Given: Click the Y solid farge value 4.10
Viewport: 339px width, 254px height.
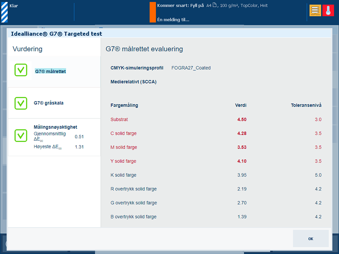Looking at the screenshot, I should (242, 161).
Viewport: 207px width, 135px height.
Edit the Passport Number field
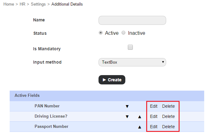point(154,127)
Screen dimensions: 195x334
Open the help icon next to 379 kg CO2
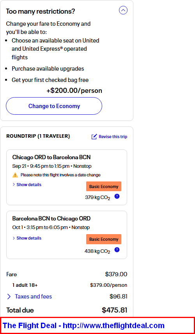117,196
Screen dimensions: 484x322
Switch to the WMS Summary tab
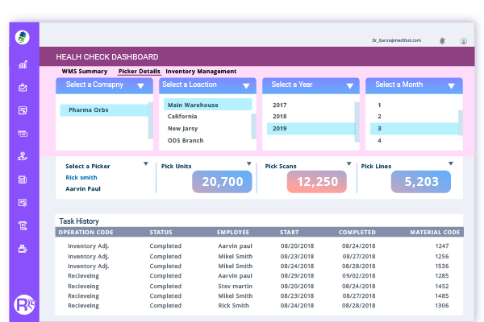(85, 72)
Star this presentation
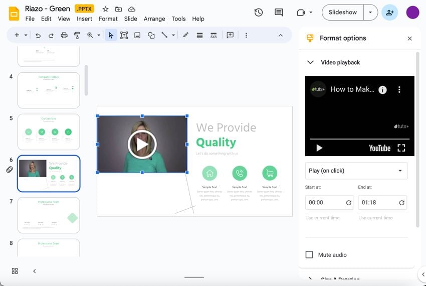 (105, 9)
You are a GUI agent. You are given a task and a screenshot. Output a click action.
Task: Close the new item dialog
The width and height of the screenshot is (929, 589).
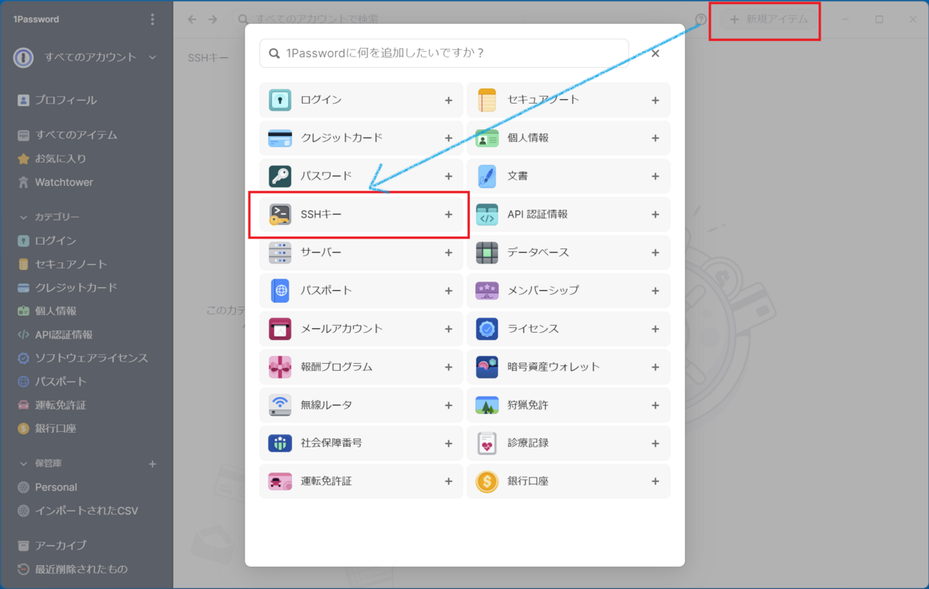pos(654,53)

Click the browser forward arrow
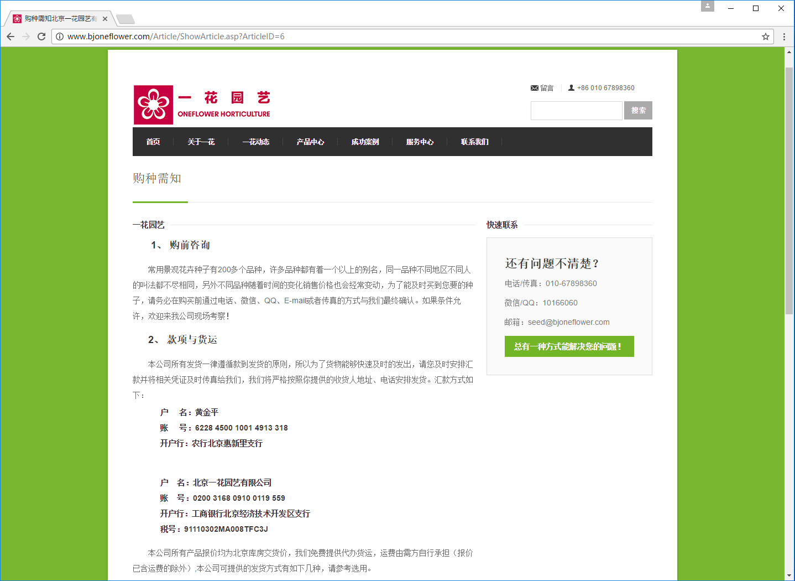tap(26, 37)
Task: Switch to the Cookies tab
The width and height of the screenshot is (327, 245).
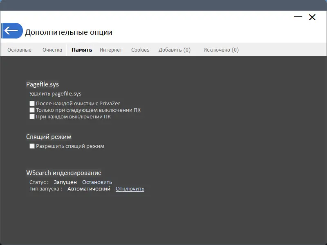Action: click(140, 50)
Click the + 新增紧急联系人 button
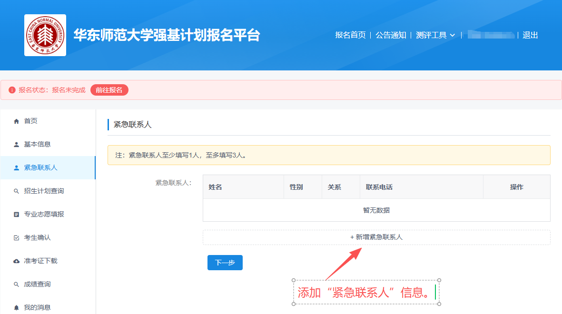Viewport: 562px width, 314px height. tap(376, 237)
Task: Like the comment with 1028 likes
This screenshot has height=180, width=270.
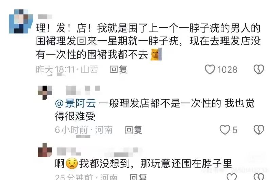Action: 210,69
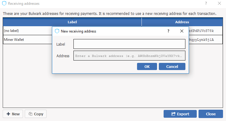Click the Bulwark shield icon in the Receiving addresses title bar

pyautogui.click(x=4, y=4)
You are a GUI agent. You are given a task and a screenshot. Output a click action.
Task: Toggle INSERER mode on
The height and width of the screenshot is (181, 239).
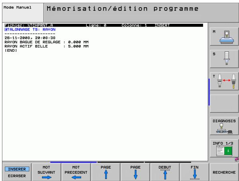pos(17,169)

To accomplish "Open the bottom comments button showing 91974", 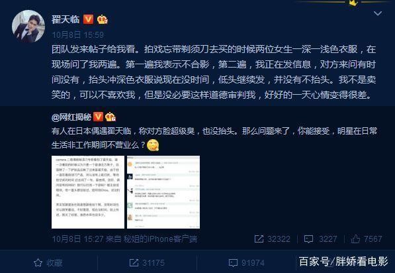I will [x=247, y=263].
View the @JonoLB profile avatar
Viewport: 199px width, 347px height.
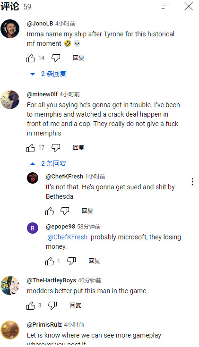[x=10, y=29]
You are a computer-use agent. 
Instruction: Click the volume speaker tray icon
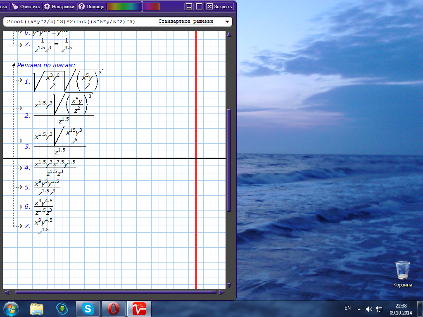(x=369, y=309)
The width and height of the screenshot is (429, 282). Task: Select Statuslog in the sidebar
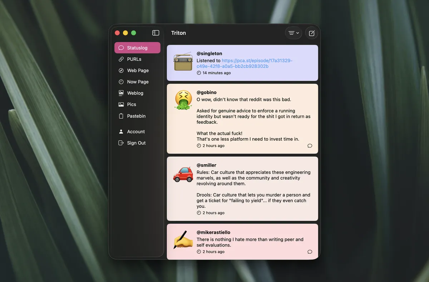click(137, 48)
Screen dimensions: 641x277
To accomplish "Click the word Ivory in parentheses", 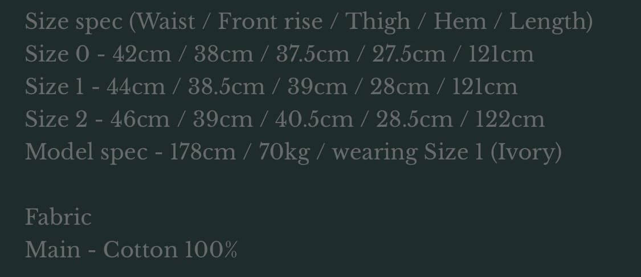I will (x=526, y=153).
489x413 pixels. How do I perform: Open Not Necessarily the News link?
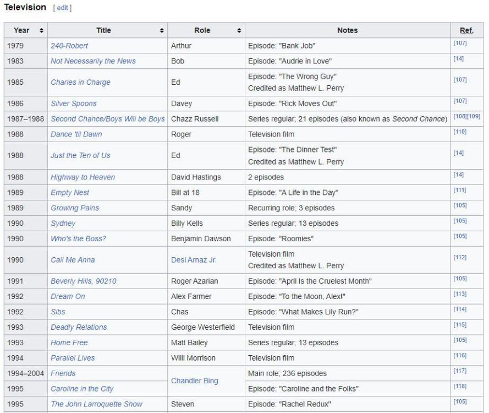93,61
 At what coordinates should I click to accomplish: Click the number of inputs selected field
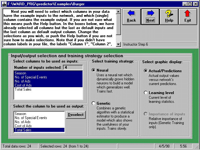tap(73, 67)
----------
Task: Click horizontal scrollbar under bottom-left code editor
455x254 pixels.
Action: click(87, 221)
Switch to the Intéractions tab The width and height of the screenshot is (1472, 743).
----------
Exercise description
Pictures excluded, transcribe the listing above exactly from the line with "Open the help icon next to 379 kg CO2" through the line with "Task: Switch to the Cookies tab", and no further.

Written solution
Open the help icon next to 379 kg CO2
117,196
Screen dimensions: 484x322
Switch to the WMS Summary tab
(85, 72)
Star this presentation
 (105, 9)
You are a GUI agent. You are given a task and a screenshot. Output a click action.
Task: Close the new item dialog
The width and height of the screenshot is (929, 589).
pos(654,53)

Click the browser forward arrow
tap(26, 37)
Task: Switch to the Cookies tab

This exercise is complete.